**DATA:**
________________________________________
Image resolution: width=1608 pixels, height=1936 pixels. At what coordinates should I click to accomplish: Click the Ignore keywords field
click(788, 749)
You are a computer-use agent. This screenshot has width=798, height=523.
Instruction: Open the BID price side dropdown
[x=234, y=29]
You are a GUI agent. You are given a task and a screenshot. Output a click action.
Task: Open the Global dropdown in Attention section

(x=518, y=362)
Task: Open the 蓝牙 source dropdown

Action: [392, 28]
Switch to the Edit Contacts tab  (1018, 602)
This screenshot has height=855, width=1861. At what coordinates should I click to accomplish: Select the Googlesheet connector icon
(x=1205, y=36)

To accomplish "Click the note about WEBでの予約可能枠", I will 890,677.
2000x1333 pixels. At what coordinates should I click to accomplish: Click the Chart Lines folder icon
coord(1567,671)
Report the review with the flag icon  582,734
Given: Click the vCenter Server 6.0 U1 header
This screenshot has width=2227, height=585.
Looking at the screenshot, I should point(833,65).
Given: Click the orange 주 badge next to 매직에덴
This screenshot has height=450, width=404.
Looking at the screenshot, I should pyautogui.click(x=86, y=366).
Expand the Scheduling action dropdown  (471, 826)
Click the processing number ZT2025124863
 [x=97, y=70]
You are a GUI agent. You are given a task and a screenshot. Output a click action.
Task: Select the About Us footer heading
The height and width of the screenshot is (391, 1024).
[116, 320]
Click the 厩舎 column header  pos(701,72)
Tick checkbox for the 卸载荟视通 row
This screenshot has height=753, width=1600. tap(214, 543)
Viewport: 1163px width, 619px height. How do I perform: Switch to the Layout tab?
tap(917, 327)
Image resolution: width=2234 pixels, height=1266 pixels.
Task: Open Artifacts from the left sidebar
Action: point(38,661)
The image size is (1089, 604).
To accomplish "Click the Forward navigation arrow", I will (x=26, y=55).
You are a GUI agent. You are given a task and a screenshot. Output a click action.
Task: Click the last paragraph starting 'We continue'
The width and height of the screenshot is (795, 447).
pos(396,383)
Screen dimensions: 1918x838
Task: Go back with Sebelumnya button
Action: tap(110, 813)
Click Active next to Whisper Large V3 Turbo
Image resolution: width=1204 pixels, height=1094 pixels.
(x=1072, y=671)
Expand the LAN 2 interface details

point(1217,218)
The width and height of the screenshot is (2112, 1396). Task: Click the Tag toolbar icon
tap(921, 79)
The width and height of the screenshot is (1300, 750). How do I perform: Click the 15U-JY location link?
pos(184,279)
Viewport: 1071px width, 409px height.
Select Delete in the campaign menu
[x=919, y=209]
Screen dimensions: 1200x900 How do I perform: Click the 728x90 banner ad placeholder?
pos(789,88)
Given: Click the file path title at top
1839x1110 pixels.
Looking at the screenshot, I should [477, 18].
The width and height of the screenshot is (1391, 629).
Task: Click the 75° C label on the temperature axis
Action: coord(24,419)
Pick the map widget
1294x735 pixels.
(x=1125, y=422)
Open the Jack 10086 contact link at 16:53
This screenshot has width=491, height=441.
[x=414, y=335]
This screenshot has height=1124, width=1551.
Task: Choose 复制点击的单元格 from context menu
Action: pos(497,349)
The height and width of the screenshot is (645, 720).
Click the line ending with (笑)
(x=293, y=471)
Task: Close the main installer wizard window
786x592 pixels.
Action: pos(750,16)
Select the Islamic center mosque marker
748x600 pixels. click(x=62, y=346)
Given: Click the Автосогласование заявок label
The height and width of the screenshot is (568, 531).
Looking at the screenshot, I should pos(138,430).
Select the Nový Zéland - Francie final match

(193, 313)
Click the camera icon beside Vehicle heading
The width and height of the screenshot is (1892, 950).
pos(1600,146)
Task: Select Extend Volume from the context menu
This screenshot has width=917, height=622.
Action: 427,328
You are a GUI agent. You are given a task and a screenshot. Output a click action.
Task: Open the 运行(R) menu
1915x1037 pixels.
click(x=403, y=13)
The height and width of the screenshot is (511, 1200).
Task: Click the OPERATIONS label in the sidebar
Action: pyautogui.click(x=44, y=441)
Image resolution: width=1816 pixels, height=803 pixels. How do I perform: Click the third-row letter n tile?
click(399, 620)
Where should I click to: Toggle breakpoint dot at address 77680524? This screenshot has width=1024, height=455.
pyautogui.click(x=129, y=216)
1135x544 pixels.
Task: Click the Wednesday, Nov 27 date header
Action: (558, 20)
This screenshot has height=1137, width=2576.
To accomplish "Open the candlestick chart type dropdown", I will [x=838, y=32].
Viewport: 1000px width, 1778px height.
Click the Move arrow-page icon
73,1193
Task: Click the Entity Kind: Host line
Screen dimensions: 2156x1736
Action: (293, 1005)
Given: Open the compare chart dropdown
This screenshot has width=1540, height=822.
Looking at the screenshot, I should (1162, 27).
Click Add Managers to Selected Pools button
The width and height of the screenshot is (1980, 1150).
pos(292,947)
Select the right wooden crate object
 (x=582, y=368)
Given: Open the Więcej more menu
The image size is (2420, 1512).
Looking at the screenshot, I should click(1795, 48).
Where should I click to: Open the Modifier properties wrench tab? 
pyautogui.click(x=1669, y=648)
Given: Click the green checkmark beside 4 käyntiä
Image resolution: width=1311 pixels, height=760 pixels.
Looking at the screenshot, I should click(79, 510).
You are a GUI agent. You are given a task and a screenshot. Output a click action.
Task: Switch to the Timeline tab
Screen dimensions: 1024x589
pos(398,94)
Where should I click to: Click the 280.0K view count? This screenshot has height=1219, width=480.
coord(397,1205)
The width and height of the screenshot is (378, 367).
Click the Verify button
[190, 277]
________________________________________
**WHAT TO PRODUCE:** Put all the rows above into a Markdown table with two columns, No. and Content. Number each row and leave out blank lines.

**WRITTEN RESPONSE:**
| No. | Content |
|---|---|
| 1 | Image resolution: width=1608 pixels, height=1936 pixels. At what coordinates should I click to accomplish: Click the Ignore keywords field |
| 2 | click(788, 749) |
| 3 | You are a computer-use agent. This screenshot has width=798, height=523. |
| 4 | Instruction: Open the BID price side dropdown |
| 5 | [x=234, y=29] |
| 6 | You are a GUI agent. You are given a task and a screenshot. Output a click action. |
| 7 | Task: Open the Global dropdown in Attention section |
| 8 | (x=518, y=362) |
| 9 | Task: Open the 蓝牙 source dropdown |
| 10 | Action: [392, 28] |
| 11 | Switch to the Edit Contacts tab  (1018, 602) |
| 12 | This screenshot has height=855, width=1861. At what coordinates should I click to accomplish: Select the Googlesheet connector icon |
| 13 | (x=1205, y=36) |
| 14 | To accomplish "Click the note about WEBでの予約可能枠", I will 890,677. |
| 15 | 2000x1333 pixels. At what coordinates should I click to accomplish: Click the Chart Lines folder icon |
| 16 | coord(1567,671) |
| 17 | Report the review with the flag icon  582,734 |
| 18 | Given: Click the vCenter Server 6.0 U1 header |
| 19 | This screenshot has width=2227, height=585. |
| 20 | Looking at the screenshot, I should point(833,65). |
| 21 | Given: Click the orange 주 badge next to 매직에덴 |
| 22 | This screenshot has height=450, width=404. |
| 23 | Looking at the screenshot, I should pyautogui.click(x=86, y=366). |
| 24 | Expand the Scheduling action dropdown  (471, 826) |
| 25 | Click the processing number ZT2025124863 |
| 26 |  [x=97, y=70] |
| 27 | You are a GUI agent. You are given a task and a screenshot. Output a click action. |
| 28 | Task: Select the About Us footer heading |
| 29 | The height and width of the screenshot is (391, 1024). |
| 30 | [116, 320] |
| 31 | Click the 厩舎 column header  pos(701,72) |
| 32 | Tick checkbox for the 卸载荟视通 row |
| 33 | This screenshot has height=753, width=1600. tap(214, 543) |
| 34 | Viewport: 1163px width, 619px height. How do I perform: Switch to the Layout tab? |
| 35 | tap(917, 327) |
| 36 | Image resolution: width=2234 pixels, height=1266 pixels. |
| 37 | Task: Open Artifacts from the left sidebar |
| 38 | Action: point(38,661) |
| 39 | The image size is (1089, 604). |
| 40 | To accomplish "Click the Forward navigation arrow", I will (x=26, y=55). |
| 41 | You are a GUI agent. You are given a task and a screenshot. Output a click action. |
| 42 | Task: Click the last paragraph starting 'We continue' |
| 43 | The width and height of the screenshot is (795, 447). |
| 44 | pos(396,383) |
| 45 | Screen dimensions: 1918x838 |
| 46 | Task: Go back with Sebelumnya button |
| 47 | Action: tap(110, 813) |
| 48 | Click Active next to Whisper Large V3 Turbo |
| 49 | Image resolution: width=1204 pixels, height=1094 pixels. |
| 50 | (x=1072, y=671) |
| 51 | Expand the LAN 2 interface details |
| 52 | point(1217,218) |
| 53 | The width and height of the screenshot is (2112, 1396). Task: Click the Tag toolbar icon |
| 54 | tap(921, 79) |
| 55 | The width and height of the screenshot is (1300, 750). How do I perform: Click the 15U-JY location link? |
| 56 | pos(184,279) |
| 57 | Viewport: 1071px width, 409px height. |
| 58 | Select Delete in the campaign menu |
| 59 | [x=919, y=209] |
| 60 | Screen dimensions: 1200x900 How do I perform: Click the 728x90 banner ad placeholder? |
| 61 | pos(789,88) |
| 62 | Given: Click the file path title at top |
| 63 | 1839x1110 pixels. |
| 64 | Looking at the screenshot, I should [477, 18]. |
| 65 | The width and height of the screenshot is (1391, 629). |
| 66 | Task: Click the 75° C label on the temperature axis |
| 67 | Action: coord(24,419) |
| 68 | Pick the map widget |
| 69 | 1294x735 pixels. |
| 70 | (x=1125, y=422) |
| 71 | Open the Jack 10086 contact link at 16:53 |
| 72 | This screenshot has width=491, height=441. |
| 73 | [x=414, y=335] |
| 74 | This screenshot has height=1124, width=1551. |
| 75 | Task: Choose 复制点击的单元格 from context menu |
| 76 | Action: pos(497,349) |
| 77 | The height and width of the screenshot is (645, 720). |
| 78 | Click the line ending with (笑) |
| 79 | (x=293, y=471) |
| 80 | Task: Close the main installer wizard window |
| 81 | 786x592 pixels. |
| 82 | Action: pos(750,16) |
| 83 | Select the Islamic center mosque marker |
| 84 | 748x600 pixels. click(x=62, y=346) |
| 85 | Given: Click the Автосогласование заявок label |
| 86 | The height and width of the screenshot is (568, 531). |
| 87 | Looking at the screenshot, I should pos(138,430). |
| 88 | Select the Nový Zéland - Francie final match |
| 89 | (193, 313) |
| 90 | Click the camera icon beside Vehicle heading |
| 91 | The width and height of the screenshot is (1892, 950). |
| 92 | pos(1600,146) |
| 93 | Task: Select Extend Volume from the context menu |
| 94 | This screenshot has width=917, height=622. |
| 95 | Action: 427,328 |
| 96 | You are a GUI agent. You are given a task and a screenshot. Output a click action. |
| 97 | Task: Open the 运行(R) menu |
| 98 | 1915x1037 pixels. |
| 99 | click(x=403, y=13) |
| 100 | The height and width of the screenshot is (511, 1200). |
| 101 | Task: Click the OPERATIONS label in the sidebar |
| 102 | Action: pyautogui.click(x=44, y=441) |
| 103 | Image resolution: width=1816 pixels, height=803 pixels. How do I perform: Click the third-row letter n tile? |
| 104 | click(399, 620) |
| 105 | Where should I click to: Toggle breakpoint dot at address 77680524? This screenshot has width=1024, height=455. |
| 106 | pyautogui.click(x=129, y=216) |
| 107 | 1135x544 pixels. |
| 108 | Task: Click the Wednesday, Nov 27 date header |
| 109 | Action: (558, 20) |
| 110 | This screenshot has height=1137, width=2576. |
| 111 | To accomplish "Open the candlestick chart type dropdown", I will [x=838, y=32]. |
| 112 | Viewport: 1000px width, 1778px height. |
| 113 | Click the Move arrow-page icon |
| 114 | 73,1193 |
| 115 | Task: Click the Entity Kind: Host line |
| 116 | Screen dimensions: 2156x1736 |
| 117 | Action: (293, 1005) |
| 118 | Given: Open the compare chart dropdown |
| 119 | This screenshot has width=1540, height=822. |
| 120 | Looking at the screenshot, I should (1162, 27). |
| 121 | Click Add Managers to Selected Pools button |
| 122 | The width and height of the screenshot is (1980, 1150). |
| 123 | pos(292,947) |
| 124 | Select the right wooden crate object |
| 125 |  (x=582, y=368) |
| 126 | Given: Open the Więcej more menu |
| 127 | The image size is (2420, 1512). |
| 128 | Looking at the screenshot, I should click(1795, 48). |
| 129 | Where should I click to: Open the Modifier properties wrench tab?  |
| 130 | pyautogui.click(x=1669, y=648) |
| 131 | Given: Click the green checkmark beside 4 käyntiä |
| 132 | Image resolution: width=1311 pixels, height=760 pixels. |
| 133 | Looking at the screenshot, I should click(79, 510). |
| 134 | You are a GUI agent. You are given a task and a screenshot. Output a click action. |
| 135 | Task: Switch to the Timeline tab |
| 136 | Screen dimensions: 1024x589 |
| 137 | pos(398,94) |
| 138 | Where should I click to: Click the 280.0K view count? This screenshot has height=1219, width=480. |
| 139 | coord(397,1205) |
| 140 | The width and height of the screenshot is (378, 367). |
| 141 | Click the Verify button |
| 142 | [190, 277] |